Lanthanide-based complexes play a significant role in biological applications, spanning MRI contrast agents to molecular luminescent tags. Regardless of their application, these complexes should conform to general requirements, such as high stability against decomplexation at physiologically relevant conditions and sufficient solubility in water. Other more specific requirements may also apply, demanding a customised design of the ligand for a specific application. Emissive bio-responsive lanthanide complexes comprise a large and dynamically developing area, which possesses several intrinsic advantages over non-lanthanide analogues. Large Stokes’ shifts, long-lived excited states, ratiometric bands in the emission spectrum, strong cirularly-polarised signals are but a few to be named.
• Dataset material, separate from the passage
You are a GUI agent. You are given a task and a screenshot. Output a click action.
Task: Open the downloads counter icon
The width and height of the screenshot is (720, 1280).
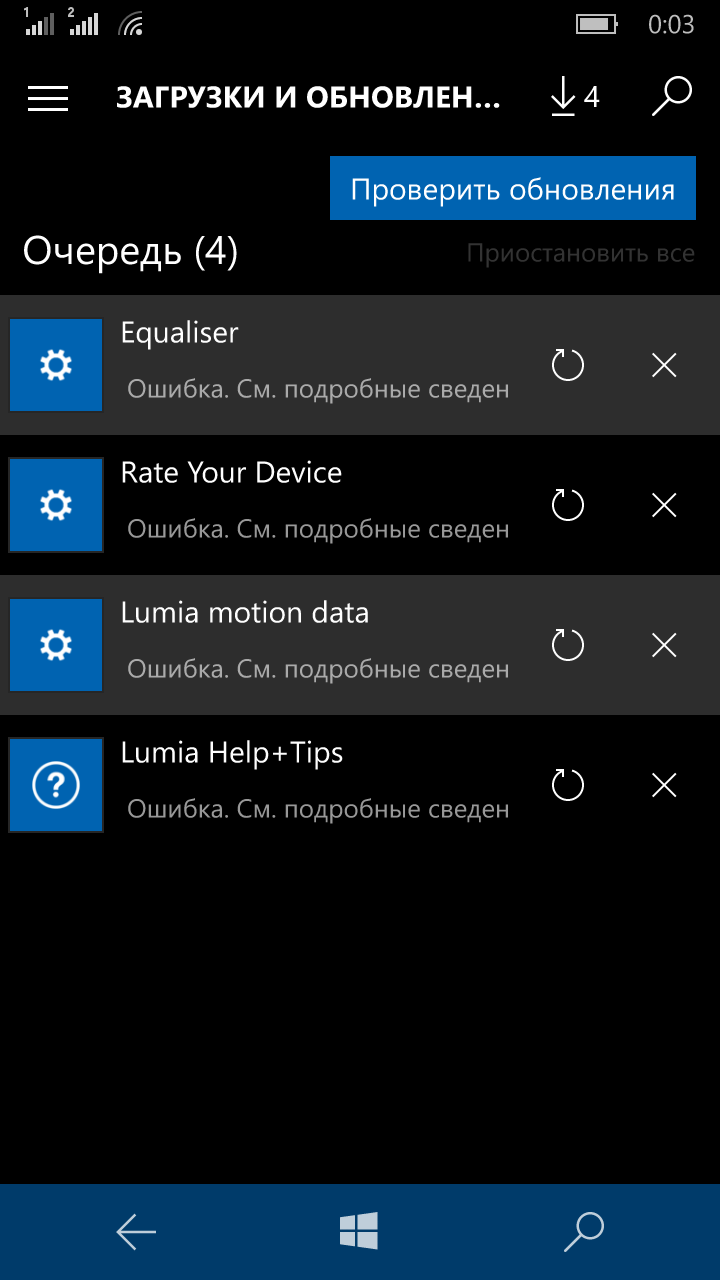click(x=574, y=97)
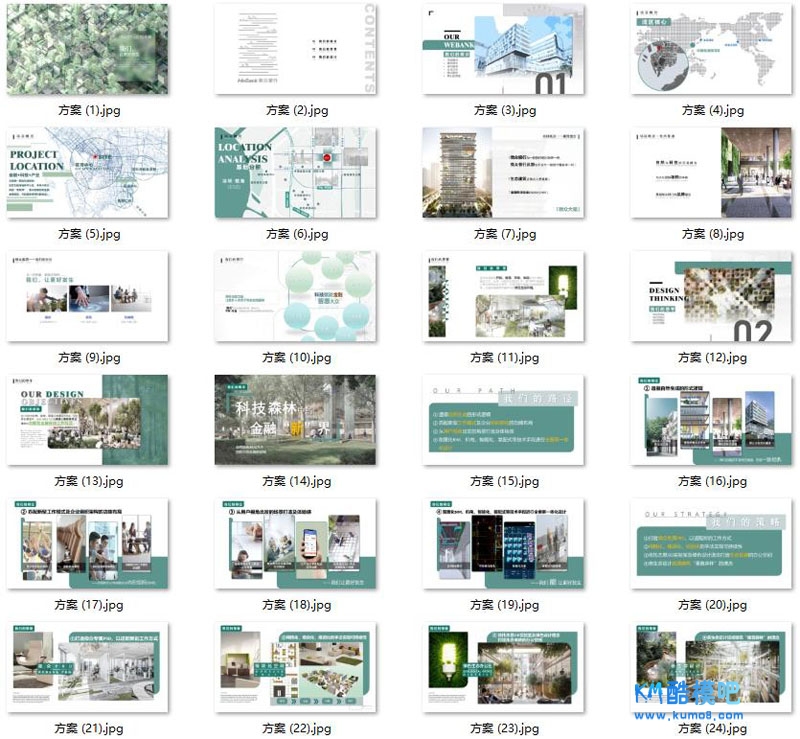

These beneficial properties can be employed for efficient measurement of pH or determination of bioactive molecules both in vitro and in cellulo. For instance, europium complexes bearing sulphonamide arms showed reversible pH-response, producing noticeable changes in both the total emission and CPL spectra (Chapter 2). Other europium complexes possessing polarity-sensitive emission intensity were successfully used for detection of human serum albumin and α1-AGP – two the most abundant serum proteins – by following both total emission and CPL spectra, and these results are discussed in Chapter 3. Selective detection of biologically relevant anions needs specific probe design requirements. Even subtle changes in the structure of the ligand may lead to considerable changes in selectivity and affinity towards selected species. Such a correlation between structure and binding properties was exemplified in a series of europium complexes for the detection of nucleotides and zinc and led to the creation of probes spanning 5 orders of affinity constants. Furthermore, a nucleotide-specific induced CPL signal allowed monitoring the ratio between ADP and ATP – a parameter that characterises metabolic rates in mitochondria. These observations are thoroughly analysed in Chapter 4.